Pixel coordinate grounding data

■ ■ ■ ■

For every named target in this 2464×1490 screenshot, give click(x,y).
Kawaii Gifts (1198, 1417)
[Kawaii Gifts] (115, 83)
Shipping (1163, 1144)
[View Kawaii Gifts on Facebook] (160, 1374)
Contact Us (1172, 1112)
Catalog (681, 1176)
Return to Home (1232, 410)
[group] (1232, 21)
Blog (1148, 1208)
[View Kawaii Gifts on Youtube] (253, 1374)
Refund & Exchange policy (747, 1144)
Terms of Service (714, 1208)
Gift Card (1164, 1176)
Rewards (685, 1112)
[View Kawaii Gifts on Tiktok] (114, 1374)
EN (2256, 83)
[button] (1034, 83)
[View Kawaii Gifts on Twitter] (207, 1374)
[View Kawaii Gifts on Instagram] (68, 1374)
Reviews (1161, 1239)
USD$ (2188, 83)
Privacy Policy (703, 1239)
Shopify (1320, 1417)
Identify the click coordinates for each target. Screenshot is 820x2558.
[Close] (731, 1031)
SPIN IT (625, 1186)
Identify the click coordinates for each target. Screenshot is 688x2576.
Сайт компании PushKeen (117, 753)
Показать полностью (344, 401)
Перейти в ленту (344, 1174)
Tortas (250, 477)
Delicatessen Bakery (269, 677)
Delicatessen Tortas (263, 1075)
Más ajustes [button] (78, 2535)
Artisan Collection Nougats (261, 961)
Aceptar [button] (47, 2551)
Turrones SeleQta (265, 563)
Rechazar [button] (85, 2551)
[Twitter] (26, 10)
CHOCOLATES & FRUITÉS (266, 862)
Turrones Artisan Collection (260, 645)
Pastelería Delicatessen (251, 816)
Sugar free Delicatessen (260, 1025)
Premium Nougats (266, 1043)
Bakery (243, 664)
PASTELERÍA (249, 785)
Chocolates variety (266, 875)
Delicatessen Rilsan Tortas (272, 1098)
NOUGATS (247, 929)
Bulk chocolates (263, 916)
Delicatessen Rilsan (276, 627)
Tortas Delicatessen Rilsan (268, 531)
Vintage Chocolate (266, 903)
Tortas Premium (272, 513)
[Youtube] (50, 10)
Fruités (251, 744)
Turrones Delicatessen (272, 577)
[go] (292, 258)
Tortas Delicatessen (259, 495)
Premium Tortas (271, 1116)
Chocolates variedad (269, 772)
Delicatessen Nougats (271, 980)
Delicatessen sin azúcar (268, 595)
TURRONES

■ ■ ■ ■

## DIRECTIONS FOR THIS TASK
Select and copy each line from the data that includes the word "Artisan".

## RESULT OF THIS EXERCISE
Artisan Collection Nougats (261, 961)
Turrones Artisan Collection (260, 645)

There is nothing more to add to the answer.